Work instructions:
Start at the line with "ほくと亭 (1202, 572)" in the records below, stop at the line with "口コミ・ランキングに対する取り組み (1189, 804)", and return every line in that span exactly, the two end lines included.

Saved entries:

★ ★ ★ ★

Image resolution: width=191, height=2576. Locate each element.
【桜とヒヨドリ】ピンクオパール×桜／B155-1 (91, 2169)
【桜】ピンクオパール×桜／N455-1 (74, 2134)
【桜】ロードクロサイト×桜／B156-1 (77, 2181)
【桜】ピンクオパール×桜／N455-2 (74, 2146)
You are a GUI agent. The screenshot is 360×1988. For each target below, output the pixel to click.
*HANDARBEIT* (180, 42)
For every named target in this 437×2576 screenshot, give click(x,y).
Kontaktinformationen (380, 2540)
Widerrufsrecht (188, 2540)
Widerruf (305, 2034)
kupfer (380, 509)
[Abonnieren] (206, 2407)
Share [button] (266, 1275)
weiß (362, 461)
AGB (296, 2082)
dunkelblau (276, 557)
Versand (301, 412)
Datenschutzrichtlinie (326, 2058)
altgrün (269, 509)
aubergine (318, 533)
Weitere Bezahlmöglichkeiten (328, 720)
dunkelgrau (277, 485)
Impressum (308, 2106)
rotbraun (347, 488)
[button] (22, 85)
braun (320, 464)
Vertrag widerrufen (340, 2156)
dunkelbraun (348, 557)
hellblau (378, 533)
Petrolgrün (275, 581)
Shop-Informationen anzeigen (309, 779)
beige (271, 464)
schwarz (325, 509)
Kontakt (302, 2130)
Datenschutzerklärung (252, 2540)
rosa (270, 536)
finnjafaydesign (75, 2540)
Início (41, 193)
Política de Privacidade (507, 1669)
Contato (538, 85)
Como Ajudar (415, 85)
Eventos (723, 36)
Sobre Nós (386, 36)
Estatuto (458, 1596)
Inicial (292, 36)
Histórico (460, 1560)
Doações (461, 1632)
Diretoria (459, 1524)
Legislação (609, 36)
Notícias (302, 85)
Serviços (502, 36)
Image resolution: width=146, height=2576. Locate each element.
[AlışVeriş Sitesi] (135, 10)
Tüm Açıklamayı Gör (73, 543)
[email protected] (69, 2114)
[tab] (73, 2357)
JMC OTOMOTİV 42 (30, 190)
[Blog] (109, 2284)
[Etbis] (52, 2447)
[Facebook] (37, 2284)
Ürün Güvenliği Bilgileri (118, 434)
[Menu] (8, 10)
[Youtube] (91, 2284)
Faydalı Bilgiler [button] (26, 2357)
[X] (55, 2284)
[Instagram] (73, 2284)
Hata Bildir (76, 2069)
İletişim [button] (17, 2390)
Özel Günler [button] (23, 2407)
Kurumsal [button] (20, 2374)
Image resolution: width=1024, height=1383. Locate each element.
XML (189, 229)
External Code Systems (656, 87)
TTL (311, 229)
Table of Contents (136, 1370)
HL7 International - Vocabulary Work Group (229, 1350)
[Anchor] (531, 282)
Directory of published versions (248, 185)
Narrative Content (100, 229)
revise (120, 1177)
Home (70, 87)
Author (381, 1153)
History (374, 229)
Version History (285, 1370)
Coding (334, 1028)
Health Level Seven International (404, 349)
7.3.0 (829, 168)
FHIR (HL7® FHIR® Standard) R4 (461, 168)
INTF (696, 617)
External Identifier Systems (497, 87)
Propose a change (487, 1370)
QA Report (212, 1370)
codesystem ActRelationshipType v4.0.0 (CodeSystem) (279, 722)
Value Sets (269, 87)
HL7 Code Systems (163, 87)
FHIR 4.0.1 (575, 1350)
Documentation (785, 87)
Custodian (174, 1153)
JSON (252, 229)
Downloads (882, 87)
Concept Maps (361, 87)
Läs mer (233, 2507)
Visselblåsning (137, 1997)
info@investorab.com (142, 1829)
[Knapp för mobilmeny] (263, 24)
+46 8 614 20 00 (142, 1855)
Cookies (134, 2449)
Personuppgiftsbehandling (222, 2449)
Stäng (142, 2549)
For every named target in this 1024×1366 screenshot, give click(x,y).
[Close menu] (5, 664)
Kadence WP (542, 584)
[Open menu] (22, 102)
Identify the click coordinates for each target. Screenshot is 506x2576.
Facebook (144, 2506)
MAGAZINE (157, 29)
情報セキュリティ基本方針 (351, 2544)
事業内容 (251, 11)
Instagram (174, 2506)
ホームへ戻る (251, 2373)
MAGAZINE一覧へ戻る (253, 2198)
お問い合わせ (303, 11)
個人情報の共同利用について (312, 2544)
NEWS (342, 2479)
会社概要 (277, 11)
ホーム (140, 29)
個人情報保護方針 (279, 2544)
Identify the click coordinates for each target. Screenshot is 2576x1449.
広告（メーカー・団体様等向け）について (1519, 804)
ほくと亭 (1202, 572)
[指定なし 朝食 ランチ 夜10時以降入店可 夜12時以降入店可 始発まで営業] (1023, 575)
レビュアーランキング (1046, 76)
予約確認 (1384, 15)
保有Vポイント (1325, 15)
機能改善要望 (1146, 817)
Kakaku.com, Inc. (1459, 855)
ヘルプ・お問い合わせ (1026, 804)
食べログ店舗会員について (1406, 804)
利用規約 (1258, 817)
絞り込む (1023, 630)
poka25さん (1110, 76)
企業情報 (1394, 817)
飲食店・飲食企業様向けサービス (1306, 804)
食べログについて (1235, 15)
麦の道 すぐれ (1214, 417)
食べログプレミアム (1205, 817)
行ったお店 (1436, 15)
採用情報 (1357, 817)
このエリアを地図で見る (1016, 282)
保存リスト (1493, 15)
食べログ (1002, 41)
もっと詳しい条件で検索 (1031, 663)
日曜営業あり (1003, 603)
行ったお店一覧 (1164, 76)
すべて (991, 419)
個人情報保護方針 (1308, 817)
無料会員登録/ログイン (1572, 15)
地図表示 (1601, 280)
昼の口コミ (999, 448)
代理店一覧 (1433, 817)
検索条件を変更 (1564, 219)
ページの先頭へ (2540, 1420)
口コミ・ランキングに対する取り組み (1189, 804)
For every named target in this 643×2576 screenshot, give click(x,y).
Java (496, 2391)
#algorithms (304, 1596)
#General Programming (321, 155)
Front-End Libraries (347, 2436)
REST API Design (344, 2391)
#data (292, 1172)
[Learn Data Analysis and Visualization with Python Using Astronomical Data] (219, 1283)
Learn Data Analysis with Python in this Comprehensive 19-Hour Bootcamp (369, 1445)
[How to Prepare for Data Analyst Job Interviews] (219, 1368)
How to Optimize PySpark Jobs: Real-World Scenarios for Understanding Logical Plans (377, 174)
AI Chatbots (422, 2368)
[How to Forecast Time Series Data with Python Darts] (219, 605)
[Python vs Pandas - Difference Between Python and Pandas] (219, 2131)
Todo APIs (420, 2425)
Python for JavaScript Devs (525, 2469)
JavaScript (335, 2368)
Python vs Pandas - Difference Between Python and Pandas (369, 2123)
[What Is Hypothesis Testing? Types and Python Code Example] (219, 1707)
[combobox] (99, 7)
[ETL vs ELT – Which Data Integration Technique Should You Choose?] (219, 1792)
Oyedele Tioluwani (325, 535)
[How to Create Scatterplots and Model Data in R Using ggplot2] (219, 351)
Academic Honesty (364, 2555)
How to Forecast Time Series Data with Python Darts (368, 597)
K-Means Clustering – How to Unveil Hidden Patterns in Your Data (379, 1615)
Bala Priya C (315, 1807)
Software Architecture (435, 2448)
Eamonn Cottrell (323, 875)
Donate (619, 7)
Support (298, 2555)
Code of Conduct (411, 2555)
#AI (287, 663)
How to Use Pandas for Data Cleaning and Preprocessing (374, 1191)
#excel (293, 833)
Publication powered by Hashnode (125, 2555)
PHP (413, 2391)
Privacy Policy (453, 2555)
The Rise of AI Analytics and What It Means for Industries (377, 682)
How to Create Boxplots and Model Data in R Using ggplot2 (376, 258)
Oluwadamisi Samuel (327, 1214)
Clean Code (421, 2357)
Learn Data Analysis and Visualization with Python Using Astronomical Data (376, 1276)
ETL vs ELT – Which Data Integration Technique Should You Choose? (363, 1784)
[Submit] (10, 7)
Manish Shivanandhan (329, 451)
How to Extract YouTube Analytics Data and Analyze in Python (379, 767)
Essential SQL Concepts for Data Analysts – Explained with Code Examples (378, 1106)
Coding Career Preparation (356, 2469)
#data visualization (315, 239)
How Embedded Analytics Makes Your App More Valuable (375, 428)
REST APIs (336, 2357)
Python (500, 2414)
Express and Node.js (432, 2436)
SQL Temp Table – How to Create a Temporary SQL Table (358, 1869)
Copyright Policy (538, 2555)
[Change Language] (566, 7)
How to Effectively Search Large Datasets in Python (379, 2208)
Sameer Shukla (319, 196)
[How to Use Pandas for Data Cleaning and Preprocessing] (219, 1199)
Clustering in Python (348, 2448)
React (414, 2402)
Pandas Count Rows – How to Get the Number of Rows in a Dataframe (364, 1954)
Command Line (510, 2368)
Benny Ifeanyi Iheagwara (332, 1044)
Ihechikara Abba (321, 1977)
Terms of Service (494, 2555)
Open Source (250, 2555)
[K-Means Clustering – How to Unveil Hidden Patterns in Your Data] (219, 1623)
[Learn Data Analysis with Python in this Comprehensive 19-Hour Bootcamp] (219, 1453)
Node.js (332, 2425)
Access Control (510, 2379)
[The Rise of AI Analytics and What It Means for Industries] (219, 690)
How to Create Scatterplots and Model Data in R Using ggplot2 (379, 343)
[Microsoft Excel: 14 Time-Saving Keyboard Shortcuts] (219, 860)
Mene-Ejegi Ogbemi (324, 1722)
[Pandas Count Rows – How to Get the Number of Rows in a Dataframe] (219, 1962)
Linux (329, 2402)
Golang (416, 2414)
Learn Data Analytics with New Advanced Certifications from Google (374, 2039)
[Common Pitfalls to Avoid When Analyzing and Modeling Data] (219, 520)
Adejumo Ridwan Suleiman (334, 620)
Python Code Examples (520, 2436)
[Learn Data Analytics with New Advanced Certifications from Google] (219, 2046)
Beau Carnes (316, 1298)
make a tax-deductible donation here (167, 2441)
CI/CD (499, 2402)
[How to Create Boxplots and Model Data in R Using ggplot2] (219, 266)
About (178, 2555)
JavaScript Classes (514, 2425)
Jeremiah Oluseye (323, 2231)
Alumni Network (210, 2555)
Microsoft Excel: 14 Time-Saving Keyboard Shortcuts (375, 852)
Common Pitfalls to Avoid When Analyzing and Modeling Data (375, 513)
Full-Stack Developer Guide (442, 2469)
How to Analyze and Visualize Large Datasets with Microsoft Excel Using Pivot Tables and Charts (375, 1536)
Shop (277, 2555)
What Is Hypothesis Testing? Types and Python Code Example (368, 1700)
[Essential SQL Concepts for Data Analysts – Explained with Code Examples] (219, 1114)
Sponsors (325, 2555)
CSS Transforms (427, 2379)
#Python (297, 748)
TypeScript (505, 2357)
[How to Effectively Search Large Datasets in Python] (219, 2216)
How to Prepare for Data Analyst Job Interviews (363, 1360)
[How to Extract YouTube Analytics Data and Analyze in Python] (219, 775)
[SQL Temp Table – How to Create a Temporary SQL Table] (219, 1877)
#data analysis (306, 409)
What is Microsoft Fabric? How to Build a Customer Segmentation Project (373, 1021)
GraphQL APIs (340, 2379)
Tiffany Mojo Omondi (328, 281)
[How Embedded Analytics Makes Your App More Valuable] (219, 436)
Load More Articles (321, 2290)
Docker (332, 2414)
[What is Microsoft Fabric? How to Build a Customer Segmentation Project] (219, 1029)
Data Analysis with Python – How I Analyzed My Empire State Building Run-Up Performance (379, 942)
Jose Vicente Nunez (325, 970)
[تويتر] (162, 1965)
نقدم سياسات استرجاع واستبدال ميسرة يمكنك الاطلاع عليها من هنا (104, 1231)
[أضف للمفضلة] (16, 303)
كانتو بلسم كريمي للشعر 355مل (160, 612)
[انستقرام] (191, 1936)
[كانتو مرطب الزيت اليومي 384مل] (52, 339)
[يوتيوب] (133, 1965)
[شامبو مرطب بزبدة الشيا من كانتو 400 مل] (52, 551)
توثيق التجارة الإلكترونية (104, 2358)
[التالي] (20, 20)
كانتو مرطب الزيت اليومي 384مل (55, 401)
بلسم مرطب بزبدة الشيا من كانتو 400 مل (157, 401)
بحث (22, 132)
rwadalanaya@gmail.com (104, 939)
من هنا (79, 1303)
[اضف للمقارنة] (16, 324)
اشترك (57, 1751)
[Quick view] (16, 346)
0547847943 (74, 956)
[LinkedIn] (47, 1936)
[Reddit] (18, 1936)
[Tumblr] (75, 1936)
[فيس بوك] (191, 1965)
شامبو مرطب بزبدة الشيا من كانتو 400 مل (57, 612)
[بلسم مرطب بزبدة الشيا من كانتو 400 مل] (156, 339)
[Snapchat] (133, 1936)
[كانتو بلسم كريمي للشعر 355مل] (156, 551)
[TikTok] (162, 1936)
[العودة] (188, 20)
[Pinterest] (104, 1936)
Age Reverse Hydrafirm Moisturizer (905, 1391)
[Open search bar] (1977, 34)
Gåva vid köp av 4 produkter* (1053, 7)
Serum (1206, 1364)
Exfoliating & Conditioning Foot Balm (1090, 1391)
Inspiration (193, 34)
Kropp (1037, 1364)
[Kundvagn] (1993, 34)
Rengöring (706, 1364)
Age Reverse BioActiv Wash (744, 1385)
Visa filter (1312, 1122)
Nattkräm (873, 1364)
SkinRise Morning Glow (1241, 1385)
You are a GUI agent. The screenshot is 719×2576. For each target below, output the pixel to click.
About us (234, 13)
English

★ ★ ★ ★

Exercise answer:
ほくと亭 (1202, 572)
[指定なし 朝食 ランチ 夜10時以降入店可 夜12時以降入店可 始発まで営業] (1023, 575)
レビュアーランキング (1046, 76)
予約確認 (1384, 15)
保有Vポイント (1325, 15)
機能改善要望 (1146, 817)
Kakaku.com, Inc. (1459, 855)
ヘルプ・お問い合わせ (1026, 804)
食べログ店舗会員について (1406, 804)
利用規約 (1258, 817)
絞り込む (1023, 630)
poka25さん (1110, 76)
企業情報 (1394, 817)
飲食店・飲食企業様向けサービス (1306, 804)
食べログについて (1235, 15)
麦の道 すぐれ (1214, 417)
食べログプレミアム (1205, 817)
行ったお店 (1436, 15)
採用情報 (1357, 817)
このエリアを地図で見る (1016, 282)
保存リスト (1493, 15)
食べログ (1002, 41)
もっと詳しい条件で検索 (1031, 663)
日曜営業あり (1003, 603)
行ったお店一覧 (1164, 76)
すべて (991, 419)
個人情報保護方針 (1308, 817)
無料会員登録/ログイン (1572, 15)
地図表示 (1601, 280)
昼の口コミ (999, 448)
代理店一覧 (1433, 817)
検索条件を変更 (1564, 219)
ページの先頭へ (2540, 1420)
口コミ・ランキングに対する取り組み (1189, 804)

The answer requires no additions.